Taking Time to Wonder
It’s a tremendous amount of time for me to spend on one body of work, given that everything else I’ve written up to this point–creative or otherwise–ranges in length from roughly 1-20 pages. What this uninterrupted chunk of time has given me is the space and ecouragement to wonder. I can brainstorm and re-read sections of the novel on Thursday afternoons to “warm up” to the work again. I also use this time to research details pertinent to the war and Middle Eastern culture, filling in the blanks of half-composed sentences from the previous week.
By 7:30am Friday morning, I’m at the desk and typically putting in 12 hour days. I stop for an hour-long yoga session and a quick shower. I get my food from the campus cafeteria, so I’m not even stopping for long to cook or eat. Sunup to sundown, it’s go go go. I love it. It feels living inside of something, like really digging in, like making something from nothing.
Saturday morning, I’m usually so excited (and terrified) to go back and see what I’ve written that I don’t even make it out of my bathrobe before plopping onto the couch with my laptop to see what I produced the day before. Inevitably, this leads to some repairing and tinkering, especially with regard to plot points or how the new writing fits in with the existing context. But six or seven hours later, I’ve usually got a few more pages composed and a clearer sense of where I’d like my characters to go.

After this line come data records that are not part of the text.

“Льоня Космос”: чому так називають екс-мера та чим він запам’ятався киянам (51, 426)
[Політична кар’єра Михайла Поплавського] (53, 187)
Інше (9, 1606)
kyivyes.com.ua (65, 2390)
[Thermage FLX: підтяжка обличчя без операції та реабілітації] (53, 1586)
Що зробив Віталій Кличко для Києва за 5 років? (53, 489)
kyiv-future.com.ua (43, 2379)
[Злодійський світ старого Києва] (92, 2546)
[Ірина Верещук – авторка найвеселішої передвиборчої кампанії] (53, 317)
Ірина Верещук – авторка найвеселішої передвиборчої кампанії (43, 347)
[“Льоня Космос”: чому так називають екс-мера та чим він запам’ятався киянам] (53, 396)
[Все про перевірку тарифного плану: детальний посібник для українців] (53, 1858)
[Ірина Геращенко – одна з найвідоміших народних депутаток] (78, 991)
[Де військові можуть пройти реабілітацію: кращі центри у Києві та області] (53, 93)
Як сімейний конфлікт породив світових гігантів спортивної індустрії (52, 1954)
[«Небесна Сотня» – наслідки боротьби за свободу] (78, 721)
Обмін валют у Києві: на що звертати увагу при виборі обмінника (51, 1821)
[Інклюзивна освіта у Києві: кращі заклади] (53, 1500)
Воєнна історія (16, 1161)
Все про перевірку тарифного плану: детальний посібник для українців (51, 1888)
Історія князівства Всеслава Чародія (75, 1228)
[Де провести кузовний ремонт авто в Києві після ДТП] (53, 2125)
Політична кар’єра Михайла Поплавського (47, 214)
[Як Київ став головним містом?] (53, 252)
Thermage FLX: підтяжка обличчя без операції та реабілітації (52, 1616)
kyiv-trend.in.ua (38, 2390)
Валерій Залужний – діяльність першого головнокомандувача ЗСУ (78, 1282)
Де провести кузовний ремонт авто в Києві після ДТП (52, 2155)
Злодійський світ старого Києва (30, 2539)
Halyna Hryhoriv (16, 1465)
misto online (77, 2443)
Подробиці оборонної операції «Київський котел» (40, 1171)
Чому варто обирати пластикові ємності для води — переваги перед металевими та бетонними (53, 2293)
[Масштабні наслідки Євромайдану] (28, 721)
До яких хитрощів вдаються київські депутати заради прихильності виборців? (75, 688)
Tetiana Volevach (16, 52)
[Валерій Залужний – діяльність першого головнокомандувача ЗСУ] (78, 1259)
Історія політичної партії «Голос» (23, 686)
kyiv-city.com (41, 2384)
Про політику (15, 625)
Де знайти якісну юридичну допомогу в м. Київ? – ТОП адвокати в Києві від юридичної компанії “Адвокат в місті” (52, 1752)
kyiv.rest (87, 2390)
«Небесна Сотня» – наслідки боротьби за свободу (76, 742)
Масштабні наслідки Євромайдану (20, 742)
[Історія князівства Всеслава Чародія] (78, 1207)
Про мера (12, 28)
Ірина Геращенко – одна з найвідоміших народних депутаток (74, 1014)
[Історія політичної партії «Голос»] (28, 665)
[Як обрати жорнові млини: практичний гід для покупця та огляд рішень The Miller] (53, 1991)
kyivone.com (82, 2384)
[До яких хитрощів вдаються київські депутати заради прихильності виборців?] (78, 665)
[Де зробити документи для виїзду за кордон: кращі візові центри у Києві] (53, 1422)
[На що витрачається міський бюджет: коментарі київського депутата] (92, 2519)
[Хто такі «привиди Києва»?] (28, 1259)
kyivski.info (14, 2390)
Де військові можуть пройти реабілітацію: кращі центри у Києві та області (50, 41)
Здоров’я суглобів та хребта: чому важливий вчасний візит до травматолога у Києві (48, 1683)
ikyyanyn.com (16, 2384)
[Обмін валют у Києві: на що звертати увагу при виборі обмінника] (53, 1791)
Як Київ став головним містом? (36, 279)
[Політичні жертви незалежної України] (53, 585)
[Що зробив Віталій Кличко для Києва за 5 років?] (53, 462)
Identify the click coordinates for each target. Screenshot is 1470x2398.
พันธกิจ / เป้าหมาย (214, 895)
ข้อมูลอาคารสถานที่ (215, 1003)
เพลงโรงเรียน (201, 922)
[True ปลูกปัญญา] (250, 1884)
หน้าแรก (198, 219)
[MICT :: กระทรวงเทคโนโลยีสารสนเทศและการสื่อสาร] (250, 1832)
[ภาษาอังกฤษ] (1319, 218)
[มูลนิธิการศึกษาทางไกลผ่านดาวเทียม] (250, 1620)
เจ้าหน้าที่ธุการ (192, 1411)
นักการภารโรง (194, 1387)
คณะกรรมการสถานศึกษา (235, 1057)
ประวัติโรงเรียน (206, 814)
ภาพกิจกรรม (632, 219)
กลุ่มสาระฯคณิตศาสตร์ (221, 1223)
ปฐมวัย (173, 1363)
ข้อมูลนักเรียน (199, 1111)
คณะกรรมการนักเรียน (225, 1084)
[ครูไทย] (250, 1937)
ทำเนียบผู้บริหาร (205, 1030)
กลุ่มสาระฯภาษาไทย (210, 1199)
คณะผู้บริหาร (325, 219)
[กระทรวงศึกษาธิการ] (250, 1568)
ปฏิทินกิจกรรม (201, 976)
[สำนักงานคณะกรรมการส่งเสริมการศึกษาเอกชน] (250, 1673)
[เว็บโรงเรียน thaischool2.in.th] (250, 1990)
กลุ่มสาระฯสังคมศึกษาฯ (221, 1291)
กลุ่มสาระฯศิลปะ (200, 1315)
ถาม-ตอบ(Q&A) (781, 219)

And that’s what Sundays are for: thinking, wondering, allowing for possibilities. I might know where I want my characters to go, but I don’t know how I’m going to get them there. I’ve always been told that, in writing, there is a fine line between getting a good idea and writing your way toward that…and getting a good idea and locking yourself into it too soon, ruining chances for discovery along the way. I’ve never written a novel before, so I could be fooling myself. But, so far, this story has always been five or six steps ahead of me. I can see where I’m going and I feel I know my characters well enough to believe that I am trying to take them someplace they belong. It takes Sundays though–long hours of staring at my notes on the wall, going on walks and thinking about my characters as I watch the clouds roll in, or sipping bourbon at the local wine bar and spacing out while the rest of the world carries on–to consider how on earth to get them there.
Whatever I can come up with by the end of the day either gets jotted down in a notebook or repeated in my mind. That way, I can let it simmer all week until the next Thursday afternoon rolls around and I find myself in that space again: revising, generating, weaving, imagining. It’s hard work! My body resists the sedentary aspects of writing with every hour that passes. It pays a price for it, too. Likewise, my mind kicks into exhaustion overdrive, forgetting how to calm down and sleep and just stop. Hard work indeed. But good.